Saturday’s event had some of the longest lines I’d seen in LA for a food item with an estimated 1,200 people attempting to try the creation (many more were likely deterred upon seeing early images of the line). I decided to attend the Sunday pop-up in Pasadena; luckily, those lines weren’t nearly as long. Still, the wait-time for a burger was multiple hours, the majority spent in the sun on a day where temperatures approached the low-90s. The pros brought lawn chairs and umbrellas, making themselves comfortable for the long waits.
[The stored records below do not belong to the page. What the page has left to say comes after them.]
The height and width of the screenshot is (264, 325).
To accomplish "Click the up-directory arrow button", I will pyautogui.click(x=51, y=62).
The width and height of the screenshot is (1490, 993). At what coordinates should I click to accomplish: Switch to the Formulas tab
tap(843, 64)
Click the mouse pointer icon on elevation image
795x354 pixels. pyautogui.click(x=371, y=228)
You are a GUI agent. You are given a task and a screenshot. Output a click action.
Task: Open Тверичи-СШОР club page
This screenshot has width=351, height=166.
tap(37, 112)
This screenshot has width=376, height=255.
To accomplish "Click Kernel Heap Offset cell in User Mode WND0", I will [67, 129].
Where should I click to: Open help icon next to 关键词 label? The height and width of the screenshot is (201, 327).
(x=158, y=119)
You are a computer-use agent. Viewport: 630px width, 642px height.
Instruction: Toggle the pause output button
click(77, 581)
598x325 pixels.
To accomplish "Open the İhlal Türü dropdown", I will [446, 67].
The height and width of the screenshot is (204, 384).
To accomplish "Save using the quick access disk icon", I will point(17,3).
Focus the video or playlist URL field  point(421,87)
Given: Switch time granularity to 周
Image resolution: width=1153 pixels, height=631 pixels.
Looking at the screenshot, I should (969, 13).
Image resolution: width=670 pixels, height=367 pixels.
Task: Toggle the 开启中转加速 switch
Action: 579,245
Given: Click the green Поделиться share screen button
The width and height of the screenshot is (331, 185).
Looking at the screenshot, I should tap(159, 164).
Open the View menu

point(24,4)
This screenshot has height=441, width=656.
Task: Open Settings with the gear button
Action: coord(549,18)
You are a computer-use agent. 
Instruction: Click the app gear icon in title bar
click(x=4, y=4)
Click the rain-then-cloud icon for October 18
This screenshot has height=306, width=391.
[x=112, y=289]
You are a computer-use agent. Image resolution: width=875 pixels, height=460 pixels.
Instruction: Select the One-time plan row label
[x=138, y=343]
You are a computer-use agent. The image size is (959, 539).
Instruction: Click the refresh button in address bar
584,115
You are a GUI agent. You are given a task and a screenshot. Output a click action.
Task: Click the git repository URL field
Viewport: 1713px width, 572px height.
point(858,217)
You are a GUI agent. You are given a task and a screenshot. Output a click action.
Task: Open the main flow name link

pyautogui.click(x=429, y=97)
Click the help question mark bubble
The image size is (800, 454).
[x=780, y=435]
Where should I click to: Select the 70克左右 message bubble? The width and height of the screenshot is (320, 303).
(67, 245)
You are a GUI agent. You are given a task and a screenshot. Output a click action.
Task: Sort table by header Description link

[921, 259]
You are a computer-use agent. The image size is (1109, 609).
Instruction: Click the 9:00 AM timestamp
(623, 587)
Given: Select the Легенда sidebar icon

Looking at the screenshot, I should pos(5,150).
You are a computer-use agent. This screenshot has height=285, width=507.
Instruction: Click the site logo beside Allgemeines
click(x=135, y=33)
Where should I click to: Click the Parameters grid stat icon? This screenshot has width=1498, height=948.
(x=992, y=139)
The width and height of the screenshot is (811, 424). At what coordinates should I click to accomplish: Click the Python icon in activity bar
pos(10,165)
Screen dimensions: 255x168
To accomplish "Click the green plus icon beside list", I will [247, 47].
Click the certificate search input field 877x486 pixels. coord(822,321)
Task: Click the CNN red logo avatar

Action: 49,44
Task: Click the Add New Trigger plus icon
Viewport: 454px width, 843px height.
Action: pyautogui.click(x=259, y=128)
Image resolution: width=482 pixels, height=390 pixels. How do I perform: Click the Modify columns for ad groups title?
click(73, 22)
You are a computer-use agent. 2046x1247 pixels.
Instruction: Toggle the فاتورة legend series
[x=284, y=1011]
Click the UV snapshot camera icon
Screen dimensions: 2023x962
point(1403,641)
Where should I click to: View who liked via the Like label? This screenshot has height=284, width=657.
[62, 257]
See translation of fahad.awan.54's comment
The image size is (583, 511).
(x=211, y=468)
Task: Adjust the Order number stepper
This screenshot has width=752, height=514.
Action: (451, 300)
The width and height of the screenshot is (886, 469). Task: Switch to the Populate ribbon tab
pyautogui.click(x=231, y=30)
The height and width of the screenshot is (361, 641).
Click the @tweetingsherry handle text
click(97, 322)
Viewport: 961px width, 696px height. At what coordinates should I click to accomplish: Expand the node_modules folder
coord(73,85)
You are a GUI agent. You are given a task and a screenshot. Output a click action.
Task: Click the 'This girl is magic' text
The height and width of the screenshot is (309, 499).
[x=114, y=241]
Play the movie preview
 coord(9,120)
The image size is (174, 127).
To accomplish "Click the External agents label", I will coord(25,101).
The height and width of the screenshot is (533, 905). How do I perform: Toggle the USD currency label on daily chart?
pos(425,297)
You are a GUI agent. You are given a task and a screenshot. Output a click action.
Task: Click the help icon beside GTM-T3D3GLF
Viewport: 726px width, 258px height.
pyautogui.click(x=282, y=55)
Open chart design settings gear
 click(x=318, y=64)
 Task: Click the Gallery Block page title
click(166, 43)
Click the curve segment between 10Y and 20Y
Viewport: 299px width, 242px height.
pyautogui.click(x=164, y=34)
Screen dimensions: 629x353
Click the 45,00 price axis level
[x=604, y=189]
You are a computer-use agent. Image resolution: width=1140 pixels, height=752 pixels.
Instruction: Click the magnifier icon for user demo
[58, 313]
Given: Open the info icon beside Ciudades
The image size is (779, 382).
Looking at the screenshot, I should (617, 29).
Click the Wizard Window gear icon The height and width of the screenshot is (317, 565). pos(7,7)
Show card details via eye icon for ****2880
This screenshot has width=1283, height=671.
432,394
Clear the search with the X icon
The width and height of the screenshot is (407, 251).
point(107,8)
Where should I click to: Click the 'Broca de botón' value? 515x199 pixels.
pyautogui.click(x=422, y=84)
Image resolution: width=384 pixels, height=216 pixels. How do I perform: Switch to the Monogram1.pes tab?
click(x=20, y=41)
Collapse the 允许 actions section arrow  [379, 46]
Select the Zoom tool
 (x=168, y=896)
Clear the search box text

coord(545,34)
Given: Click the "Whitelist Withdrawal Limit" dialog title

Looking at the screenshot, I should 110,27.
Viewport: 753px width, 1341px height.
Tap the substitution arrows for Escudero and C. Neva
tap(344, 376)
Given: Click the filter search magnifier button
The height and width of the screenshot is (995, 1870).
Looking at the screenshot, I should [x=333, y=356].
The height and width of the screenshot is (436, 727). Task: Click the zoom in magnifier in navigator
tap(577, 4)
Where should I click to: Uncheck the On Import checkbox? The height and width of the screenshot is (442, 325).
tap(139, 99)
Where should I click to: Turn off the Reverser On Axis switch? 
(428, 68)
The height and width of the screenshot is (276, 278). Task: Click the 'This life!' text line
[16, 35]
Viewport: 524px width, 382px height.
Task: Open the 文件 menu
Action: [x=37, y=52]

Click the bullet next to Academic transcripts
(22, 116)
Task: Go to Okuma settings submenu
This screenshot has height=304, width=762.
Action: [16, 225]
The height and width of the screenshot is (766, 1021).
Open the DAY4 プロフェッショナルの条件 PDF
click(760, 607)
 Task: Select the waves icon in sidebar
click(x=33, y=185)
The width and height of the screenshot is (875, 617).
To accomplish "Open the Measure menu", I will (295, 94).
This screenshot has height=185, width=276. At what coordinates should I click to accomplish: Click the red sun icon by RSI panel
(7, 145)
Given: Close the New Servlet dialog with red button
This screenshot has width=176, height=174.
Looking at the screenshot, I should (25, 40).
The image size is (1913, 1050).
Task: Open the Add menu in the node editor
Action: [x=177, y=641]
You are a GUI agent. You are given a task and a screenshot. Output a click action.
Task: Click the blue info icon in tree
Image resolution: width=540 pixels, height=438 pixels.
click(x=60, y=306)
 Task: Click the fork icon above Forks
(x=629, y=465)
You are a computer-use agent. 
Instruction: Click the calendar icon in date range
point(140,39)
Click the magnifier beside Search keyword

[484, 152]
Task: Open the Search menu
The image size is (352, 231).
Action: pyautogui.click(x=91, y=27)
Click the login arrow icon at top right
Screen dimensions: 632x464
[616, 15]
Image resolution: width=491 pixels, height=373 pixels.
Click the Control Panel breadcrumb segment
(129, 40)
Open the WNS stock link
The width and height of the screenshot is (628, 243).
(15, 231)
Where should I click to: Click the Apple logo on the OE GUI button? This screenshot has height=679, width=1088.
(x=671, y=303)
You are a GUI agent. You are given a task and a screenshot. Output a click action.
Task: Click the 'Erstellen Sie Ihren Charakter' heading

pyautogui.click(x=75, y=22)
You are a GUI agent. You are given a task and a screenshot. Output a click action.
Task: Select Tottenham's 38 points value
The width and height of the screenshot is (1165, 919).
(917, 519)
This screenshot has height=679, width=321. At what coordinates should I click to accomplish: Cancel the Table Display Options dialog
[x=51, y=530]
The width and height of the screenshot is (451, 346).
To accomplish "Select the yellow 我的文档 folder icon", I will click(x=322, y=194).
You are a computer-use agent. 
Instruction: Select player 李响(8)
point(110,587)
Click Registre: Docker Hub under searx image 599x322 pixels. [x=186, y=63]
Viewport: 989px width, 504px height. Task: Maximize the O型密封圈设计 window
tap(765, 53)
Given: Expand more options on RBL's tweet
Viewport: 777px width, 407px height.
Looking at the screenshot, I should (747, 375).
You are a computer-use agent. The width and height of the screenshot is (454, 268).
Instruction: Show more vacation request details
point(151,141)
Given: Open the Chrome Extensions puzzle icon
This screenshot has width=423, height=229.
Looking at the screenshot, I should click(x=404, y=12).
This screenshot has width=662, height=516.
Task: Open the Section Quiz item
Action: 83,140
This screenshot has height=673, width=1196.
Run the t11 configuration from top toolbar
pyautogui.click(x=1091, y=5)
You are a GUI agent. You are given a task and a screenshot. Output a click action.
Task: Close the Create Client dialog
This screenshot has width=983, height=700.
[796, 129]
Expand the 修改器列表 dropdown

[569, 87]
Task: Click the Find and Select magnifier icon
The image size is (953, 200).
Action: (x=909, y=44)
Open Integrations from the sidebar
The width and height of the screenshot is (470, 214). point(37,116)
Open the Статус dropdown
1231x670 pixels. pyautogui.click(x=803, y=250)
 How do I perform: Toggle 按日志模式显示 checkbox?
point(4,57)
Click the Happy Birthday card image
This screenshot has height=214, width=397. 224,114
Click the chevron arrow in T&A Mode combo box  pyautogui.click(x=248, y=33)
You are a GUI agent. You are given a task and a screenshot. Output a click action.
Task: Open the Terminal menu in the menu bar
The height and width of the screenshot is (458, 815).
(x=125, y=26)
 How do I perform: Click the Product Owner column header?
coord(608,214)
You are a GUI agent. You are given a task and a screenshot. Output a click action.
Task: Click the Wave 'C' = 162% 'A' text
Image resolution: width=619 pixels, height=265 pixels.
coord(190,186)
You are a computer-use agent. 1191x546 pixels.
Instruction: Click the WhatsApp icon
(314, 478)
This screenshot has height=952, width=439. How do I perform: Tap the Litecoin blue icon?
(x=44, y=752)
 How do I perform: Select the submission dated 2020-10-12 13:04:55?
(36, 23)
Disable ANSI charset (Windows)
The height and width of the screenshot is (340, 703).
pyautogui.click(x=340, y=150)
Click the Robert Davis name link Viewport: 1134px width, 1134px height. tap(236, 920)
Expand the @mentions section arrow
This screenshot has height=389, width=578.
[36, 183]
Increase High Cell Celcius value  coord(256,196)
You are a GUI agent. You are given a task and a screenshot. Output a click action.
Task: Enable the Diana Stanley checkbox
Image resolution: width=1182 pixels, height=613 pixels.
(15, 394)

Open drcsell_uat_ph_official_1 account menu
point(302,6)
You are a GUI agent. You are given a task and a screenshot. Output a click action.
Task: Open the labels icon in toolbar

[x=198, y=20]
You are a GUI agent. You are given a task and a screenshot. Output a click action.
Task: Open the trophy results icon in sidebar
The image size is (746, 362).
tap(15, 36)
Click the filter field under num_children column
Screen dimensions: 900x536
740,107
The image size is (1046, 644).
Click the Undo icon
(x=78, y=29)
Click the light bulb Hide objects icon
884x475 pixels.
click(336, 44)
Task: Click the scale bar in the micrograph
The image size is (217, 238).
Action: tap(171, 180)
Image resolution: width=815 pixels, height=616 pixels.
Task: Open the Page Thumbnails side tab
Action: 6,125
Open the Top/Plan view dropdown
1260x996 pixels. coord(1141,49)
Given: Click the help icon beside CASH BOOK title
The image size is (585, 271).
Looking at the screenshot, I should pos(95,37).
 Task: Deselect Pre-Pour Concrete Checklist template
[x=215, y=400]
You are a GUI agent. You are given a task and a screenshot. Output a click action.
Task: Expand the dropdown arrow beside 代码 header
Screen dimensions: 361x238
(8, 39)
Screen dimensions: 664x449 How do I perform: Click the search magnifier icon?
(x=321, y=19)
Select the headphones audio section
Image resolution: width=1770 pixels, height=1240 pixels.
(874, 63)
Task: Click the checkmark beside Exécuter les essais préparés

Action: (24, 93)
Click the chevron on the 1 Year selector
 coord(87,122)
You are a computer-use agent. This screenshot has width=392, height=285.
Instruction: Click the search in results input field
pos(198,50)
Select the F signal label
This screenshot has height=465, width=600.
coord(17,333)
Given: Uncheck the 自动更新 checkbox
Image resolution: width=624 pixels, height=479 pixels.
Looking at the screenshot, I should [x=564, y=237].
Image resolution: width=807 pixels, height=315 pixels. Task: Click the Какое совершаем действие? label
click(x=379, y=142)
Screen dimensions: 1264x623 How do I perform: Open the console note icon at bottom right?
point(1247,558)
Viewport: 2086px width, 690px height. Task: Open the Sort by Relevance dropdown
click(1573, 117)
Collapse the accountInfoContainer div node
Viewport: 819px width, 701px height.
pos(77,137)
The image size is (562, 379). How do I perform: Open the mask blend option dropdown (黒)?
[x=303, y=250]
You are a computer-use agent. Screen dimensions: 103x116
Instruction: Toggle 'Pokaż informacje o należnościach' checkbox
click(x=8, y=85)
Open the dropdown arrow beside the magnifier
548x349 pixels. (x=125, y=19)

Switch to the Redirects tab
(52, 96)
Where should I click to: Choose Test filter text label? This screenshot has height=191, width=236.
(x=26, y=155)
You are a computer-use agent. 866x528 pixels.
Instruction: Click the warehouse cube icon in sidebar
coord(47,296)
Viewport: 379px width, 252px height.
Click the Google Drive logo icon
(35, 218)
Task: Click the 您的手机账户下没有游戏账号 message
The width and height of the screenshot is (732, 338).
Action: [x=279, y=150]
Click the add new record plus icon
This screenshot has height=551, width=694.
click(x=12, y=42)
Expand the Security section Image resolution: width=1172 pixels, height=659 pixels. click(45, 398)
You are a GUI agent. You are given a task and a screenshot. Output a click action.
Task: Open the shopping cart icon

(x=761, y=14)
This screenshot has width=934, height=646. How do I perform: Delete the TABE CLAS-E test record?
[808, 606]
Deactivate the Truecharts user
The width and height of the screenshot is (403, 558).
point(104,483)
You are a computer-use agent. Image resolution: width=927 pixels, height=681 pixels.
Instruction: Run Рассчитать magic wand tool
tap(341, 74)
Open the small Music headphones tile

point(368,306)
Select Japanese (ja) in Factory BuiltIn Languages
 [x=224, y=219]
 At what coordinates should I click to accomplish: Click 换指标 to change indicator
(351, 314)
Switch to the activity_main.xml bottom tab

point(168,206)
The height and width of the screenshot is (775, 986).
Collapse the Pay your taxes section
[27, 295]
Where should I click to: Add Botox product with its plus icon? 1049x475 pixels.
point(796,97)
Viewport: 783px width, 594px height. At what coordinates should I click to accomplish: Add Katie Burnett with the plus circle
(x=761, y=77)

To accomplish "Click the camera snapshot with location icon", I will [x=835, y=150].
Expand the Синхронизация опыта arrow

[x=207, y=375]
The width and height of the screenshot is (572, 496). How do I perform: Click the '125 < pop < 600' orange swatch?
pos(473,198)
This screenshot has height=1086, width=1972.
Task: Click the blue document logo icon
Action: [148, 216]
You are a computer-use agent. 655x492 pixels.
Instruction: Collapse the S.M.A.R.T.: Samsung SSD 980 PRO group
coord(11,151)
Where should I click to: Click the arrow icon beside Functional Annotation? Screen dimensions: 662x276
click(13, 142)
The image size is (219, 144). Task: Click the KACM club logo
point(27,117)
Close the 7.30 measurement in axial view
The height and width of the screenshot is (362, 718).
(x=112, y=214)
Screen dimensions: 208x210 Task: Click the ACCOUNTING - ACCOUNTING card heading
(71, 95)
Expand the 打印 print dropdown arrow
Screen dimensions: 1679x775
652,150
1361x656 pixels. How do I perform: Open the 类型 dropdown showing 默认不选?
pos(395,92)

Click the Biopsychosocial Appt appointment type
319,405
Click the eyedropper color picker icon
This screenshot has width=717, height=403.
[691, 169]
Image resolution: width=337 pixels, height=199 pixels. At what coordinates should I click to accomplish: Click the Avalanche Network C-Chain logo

Born and raised in the SoCal area, I first met Shimamoto (below center; aka Go Ramen) at his ramen shop Bassanova in Tokyo (he has an amazing story – for some background, start here). I had some great food during my six-week Japan trip last fall and, even though I dined through 32 Michelin stars, his green curry ramen remains one of the most memorable singular food items I had. While I was wary of all the hype surrounding the item, I knew I was in good hands.
What is the Ramen Burger exactly? The concept is pretty straightforward, centered around a bun made of fresh ramen noodles. A beef patty is topped with a soy sauce-based glaze, scallions and arugula. That’s pretty much it.
We started waiting around 9am and got the burger a little bit after the 11am opening. The burger was on the petite side (definitely reminiscent of Japanese portions) and I wish the patties were thicker to get a little more juiciness and a higher beef:noodle ratio in each bite. Based on past pictures I’ve seen, the patties in NYC were much thicker but seemed to have shrunk in this version. However, I enjoyed the flavor profiles; the beef and sweet/savory glaze was packed with umami, while the arugula and scallions brightened up each bite. I actually really liked the noodle ‘bun’ and the chewy, al dente texture consistent throughout. I’m guessing that perfectly cooking the clump of noodles is probably the most challenging part in the execution here.
Was it worth the wait? It really depends on one’s appetite for the creation and aversion to waiting for food. It was both unique and tasty and I’m glad to be able to say I’ve tried it…but I’ll definitely wait for the lines to calm down before trying another one.